• _Given exercise A_:
In the rows between the lines holding "The width and height of the screenshot is (495, 411)." and "[x=451, y=452]", inclusive, switch "Instruction" to "Command" and give those lines again with nothing else changed.

Even for people who don’t think much of Java, a look at GraalVM might be worthwhile: Of course, the Polyglot API can also be used from JavaScript, Ruby, or Python, which is why you can also mix these languages together. Fascinatingly, GraalVM implements the Chrome DevTools Protocol, which is normally used to debug JavaScript in the browser, but thanks to Polyglot API, this also applies to other languages. This can be used to set breakpoints in Chrome, e.g. in Ruby code that starts a JavaScript web server.
However, the Truffle API is also excellent for designing domain-specific languages. How this is done is demonstrated in an example repository.
Native code? In my JVM?
The languages mentioned above are usually always executed in a VM and an interpreter, respectively. So it is not so surprising that they can also be implemented on a JVM. However, GraalVM can also execute LLVM bitcode - a kind of assembly language. This allows you to implement performance- or memory-critical code in system-level languages like Rust and run it side-by-side with Java code.
It is worth taking a closer look at this interoperability. Until now, if you wanted to run native code in the JVM, you essentially had two options:
- Java Native Interface (JNI), an official part of the Java specification.
- Java Native Access (JNA), provided as a community library
Differences between the two approaches can be seen, for example, in the fact that JNA does not provide for manipulating Java objects or calling methods directly from C/C++. In contrast, native code does not need to be compiled with special header files for use in JNA. Additionally, there are numerous other differences, e.g. in performance.
What both approaches have in common is a platform-specific native library must be loaded for Java code that wants to call native code. As a rule, such a library must be binary-compatible with C. If it is not the standard C library, either the user is responsible for installing it, or the Java library must supply it. In the worst case, variants for Windows, Linux, macOS, BSD, and others must be considered. Furthermore, crashes in native code automatically crash the entire JVM.

• _Given exercise B_:
Output the passage of the GraalVM text between "- Java Native Access" and "the entire JVM.", inclusive, word for word.

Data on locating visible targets
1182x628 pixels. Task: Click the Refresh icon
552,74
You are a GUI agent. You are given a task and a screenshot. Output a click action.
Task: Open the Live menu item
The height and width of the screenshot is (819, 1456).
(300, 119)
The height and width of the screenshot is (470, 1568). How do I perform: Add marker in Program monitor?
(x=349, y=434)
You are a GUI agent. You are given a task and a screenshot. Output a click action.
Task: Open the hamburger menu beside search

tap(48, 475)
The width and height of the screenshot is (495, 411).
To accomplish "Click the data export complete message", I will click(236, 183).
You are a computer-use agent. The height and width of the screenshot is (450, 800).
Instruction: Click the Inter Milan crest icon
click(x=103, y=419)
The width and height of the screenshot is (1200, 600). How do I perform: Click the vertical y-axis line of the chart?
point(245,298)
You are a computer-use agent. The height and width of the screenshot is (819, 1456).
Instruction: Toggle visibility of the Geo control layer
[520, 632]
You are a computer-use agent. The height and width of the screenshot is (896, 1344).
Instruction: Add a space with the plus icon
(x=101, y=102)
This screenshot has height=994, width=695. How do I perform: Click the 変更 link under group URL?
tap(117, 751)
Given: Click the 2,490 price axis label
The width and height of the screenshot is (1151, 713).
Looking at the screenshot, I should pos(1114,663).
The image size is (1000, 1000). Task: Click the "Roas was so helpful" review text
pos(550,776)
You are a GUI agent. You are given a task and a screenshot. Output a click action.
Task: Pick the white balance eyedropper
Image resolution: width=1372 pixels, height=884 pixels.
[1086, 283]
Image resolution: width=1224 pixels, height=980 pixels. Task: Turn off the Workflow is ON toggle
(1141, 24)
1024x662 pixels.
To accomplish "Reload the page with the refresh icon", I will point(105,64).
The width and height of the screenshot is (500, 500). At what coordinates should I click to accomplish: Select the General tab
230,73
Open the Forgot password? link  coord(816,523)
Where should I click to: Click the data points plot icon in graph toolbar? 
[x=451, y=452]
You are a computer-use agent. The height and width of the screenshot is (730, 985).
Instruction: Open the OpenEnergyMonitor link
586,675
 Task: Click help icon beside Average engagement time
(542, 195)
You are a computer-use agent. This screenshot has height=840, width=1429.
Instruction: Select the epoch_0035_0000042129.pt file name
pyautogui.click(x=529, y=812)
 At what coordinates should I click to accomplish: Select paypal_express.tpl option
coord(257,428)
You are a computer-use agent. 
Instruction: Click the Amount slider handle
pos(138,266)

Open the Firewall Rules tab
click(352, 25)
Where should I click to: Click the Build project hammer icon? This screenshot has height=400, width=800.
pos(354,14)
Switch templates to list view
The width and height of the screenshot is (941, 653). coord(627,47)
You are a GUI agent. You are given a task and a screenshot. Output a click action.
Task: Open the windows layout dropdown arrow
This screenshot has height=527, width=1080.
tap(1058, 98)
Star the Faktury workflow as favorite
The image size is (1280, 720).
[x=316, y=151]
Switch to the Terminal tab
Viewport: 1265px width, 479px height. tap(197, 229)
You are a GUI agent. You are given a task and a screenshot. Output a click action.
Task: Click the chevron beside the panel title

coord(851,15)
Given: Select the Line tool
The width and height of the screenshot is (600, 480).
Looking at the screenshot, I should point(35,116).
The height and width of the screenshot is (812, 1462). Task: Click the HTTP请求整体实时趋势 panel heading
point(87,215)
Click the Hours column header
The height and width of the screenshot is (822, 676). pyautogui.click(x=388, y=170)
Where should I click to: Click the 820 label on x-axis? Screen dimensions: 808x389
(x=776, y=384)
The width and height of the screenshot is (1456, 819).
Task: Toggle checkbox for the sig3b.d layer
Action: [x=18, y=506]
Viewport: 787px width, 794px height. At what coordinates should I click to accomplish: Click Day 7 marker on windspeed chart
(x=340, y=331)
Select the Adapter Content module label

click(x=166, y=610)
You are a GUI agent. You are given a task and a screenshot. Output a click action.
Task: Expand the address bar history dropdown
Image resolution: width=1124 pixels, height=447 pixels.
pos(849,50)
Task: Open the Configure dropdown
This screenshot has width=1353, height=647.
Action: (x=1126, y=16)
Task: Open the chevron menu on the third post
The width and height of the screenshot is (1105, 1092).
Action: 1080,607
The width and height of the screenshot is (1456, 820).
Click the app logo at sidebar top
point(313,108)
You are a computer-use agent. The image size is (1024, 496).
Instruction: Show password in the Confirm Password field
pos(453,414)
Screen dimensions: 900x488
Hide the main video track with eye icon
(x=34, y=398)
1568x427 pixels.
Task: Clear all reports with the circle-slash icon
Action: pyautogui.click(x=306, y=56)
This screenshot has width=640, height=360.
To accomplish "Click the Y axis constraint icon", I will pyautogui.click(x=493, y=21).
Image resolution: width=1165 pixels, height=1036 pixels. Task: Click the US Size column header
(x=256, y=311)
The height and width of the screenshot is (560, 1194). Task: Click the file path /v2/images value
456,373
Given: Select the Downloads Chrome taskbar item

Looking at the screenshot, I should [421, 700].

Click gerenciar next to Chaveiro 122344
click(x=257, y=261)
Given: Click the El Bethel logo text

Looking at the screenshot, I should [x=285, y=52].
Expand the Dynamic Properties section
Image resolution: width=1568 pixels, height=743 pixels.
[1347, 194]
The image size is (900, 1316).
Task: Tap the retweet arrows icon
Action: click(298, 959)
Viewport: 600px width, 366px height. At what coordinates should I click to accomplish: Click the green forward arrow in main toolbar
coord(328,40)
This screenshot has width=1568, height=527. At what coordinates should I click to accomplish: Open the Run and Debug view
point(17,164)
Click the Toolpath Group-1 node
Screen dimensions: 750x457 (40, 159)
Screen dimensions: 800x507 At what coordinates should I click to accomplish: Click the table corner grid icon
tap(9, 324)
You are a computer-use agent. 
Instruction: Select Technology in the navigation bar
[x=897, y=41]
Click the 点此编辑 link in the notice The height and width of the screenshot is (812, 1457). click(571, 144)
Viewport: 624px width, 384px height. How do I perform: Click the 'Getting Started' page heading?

• _Response A_:
The width and height of the screenshot is (495, 411).
To accomplish "Click the data export complete message", I will click(236, 183).
You are a computer-use agent. The height and width of the screenshot is (450, 800).
Command: Click the Inter Milan crest icon
click(x=103, y=419)
The width and height of the screenshot is (1200, 600). How do I perform: Click the vertical y-axis line of the chart?
point(245,298)
You are a computer-use agent. The height and width of the screenshot is (819, 1456).
Command: Toggle visibility of the Geo control layer
[520, 632]
You are a computer-use agent. The height and width of the screenshot is (896, 1344).
Command: Add a space with the plus icon
(x=101, y=102)
This screenshot has height=994, width=695. How do I perform: Click the 変更 link under group URL?
tap(117, 751)
Given: Click the 2,490 price axis label
The width and height of the screenshot is (1151, 713).
Looking at the screenshot, I should pos(1114,663).
The image size is (1000, 1000). Task: Click the "Roas was so helpful" review text
pos(550,776)
You are a GUI agent. You are given a task and a screenshot. Output a click action.
Task: Pick the white balance eyedropper
Image resolution: width=1372 pixels, height=884 pixels.
[1086, 283]
Image resolution: width=1224 pixels, height=980 pixels. Task: Turn off the Workflow is ON toggle
(1141, 24)
1024x662 pixels.
To accomplish "Reload the page with the refresh icon", I will point(105,64).
The width and height of the screenshot is (500, 500). At what coordinates should I click to accomplish: Select the General tab
230,73
Open the Forgot password? link  coord(816,523)
Where should I click to: Click the data points plot icon in graph toolbar? 
[x=451, y=452]

• _Response B_:
- Java Native Access (JNA), provided as a community library
Differences between the two approaches can be seen, for example, in the fact that JNA does not provide for manipulating Java objects or calling methods directly from C/C++. In contrast, native code does not need to be compiled with special header files for use in JNA. Additionally, there are numerous other differences, e.g. in performance.
What both approaches have in common is a platform-specific native library must be loaded for Java code that wants to call native code. As a rule, such a library must be binary-compatible with C. If it is not the standard C library, either the user is responsible for installing it, or the Java library must supply it. In the worst case, variants for Windows, Linux, macOS, BSD, and others must be considered. Furthermore, crashes in native code automatically crash the entire JVM.